No quedarse en afirmaciones obvias

Alfonso Aguiló
Carácter y acierto en el vivir:100 relatos y reflexiones sobre la mejora personal

        Aunque acabamos de referirnos a la tolerancia como un espíritu de apertura y de respeto hacia la diversidad, a la hora de hablar de tolerancia, lo difícil, y lo importante, es profundizar en su sentido más específico: la tolerancia del mal.

        Podría decirse que la palabra tolerancia se aplica con toda propiedad cuando se refiere a la tolerancia del mal. No suele decirse en el lenguaje corriente, por ejemplo, que uno tolere que le haya tocado la lotería, haya aprobado unas oposiciones, juegue muy bien al baloncesto, o tenga muy buena memoria; no se habla de que lo tolere, sino más bien de que tiene la suerte, o el mérito, de contar con eso, que para él son bienes.

        Es más, en sentido estricto no debería hablarse de tolerancia como respeto a la legítima diversidad, puesto que la legítima diversidad debe ser respetada y no simplemente tolerada, aunque pueda costarnos mucho aceptarla. Ser alto o bajo, rubio o moreno, pertenecer a una u otra raza o clase social, ser seguidor (apasionado si se quiere, pero pacífico) de tal o cual equipo de fútbol, etc., no parecen, en principio, diversidades que deban ser toleradas, sino simplemente respetadas.

        El problema surge, como decíamos, cuando esa diversidad deja de ser legítima, o entra en colisión con el bien común, o con los derechos de los demás, y comenzamos a adentrarnos en el proceloso mar de la tolerancia del mal. Podrían ponerse muchos ejemplos de esas colisiones:

        ¿Debe tolerarse la esclavitud? ¿Y si hay personas que apelan a su libertad para tener esclavos, e incluso también personas dispuestas a aceptar ser esclavos?

        ¿Debe tolerarse la tortura? ¿Qué debe decirse a quien alegue su –supuesta– eficacia para la policía? ¿Y a quien sostenga que en sus convicciones personales se trata de un método perfectamente legítimo en su guerra sin cuartel contra la delincuencia?

        ¿Deben las leyes tolerar la poligamia? ¿Y si hay personas –marido y mujeres– que apelan a su libertad para que se les permita formar ese género de unión? ¿Qué se puede argumentar, por ejemplo, a quien considere la prohibición de la poligamia como un atentado contra las profundas raíces culturales y religiosas de un pueblo?

        ¿Debe permitirse –como sucede en algunos lugares– que unos padres practiquen determinadas mutilaciones sexuales a algunos de sus hijos, siguiendo antiguos ritos ancestrales? ¿Qué razones se pueden dar para prohibirlo, si argumentan que se trata de una costumbre milenaria, aceptada pacíficamente por toda la tribu?
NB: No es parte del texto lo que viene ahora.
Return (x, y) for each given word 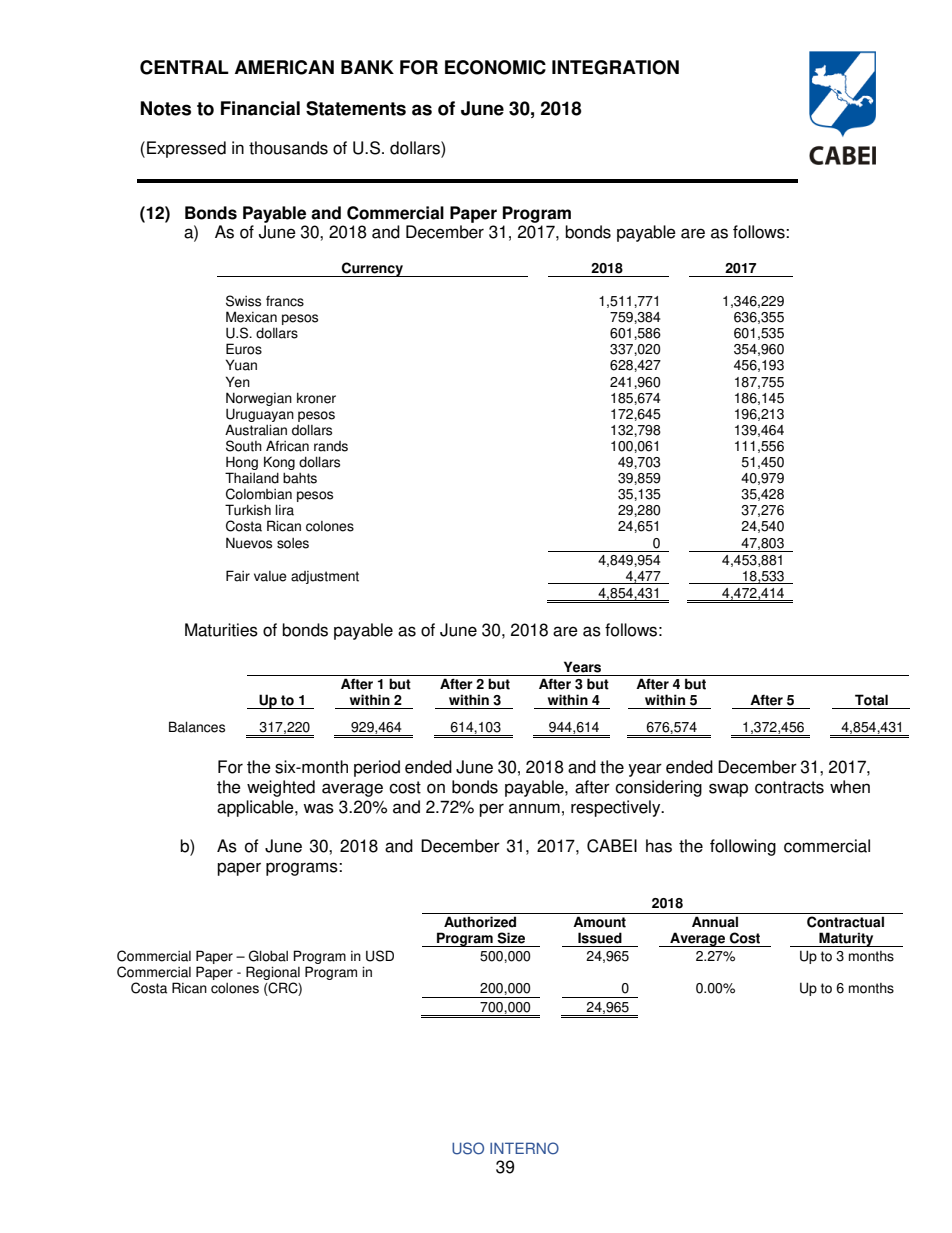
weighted (281, 788)
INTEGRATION (615, 67)
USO (468, 1148)
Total (871, 700)
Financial (260, 108)
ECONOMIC (495, 67)
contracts (789, 787)
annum (534, 808)
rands (331, 446)
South (244, 446)
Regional (273, 974)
        ¿Y si unos padres se niegan a que su hijo, menor de edad, reciba una transfusión de sangre, y muere por ello? ¿Cómo es conciliable la libertad religiosa con el hecho de que un juez salve la vida del niño autorizando dicha transfusión, en contra de las creencias de sus padres?

        ¿Debe tolerarse la producción y el tráfico de drogas? ¿Por qué no respetar la libertad de esas personas para cultivar lo que quieran y luego venderlo, acogiéndose a las reglas del libre mercado? ¿Y con el tráfico de armas? ¿Y con los productos radioactivos?

        ¿Debe tolerarse la mentira? ¿En qué ocasiones o circunstancias?

        Son ejemplos muy diversos, que expresan un poco de la complejidad del problema de la tolerancia, y nos previenen contra una interpretación simplista de las cosas.

        El Diccionario de la Real Academia señala dos acepciones de la palabra tolerancia que engloban quizá lo que acabamos de decir. Una es el respeto y consideración hacia las opiniones o prácticas de los demás, aunque sean diferentes a las nuestras; y la otra –que recoge quizá su sentido más específico– señala que tolerar es permitir algo que no se tiene por lícito, sin aprobarlo expresamente; o sea, no impedir –pudiendo hacerlo– que otro u otros realicen determinado mal.

        En ambos casos, el quid de la cuestión está en determinar el límite de lo no tolerable: la legítima diversidad siempre debe tolerarse (respetarse), pero la ilegítima puede tolerarse o no, según los casos.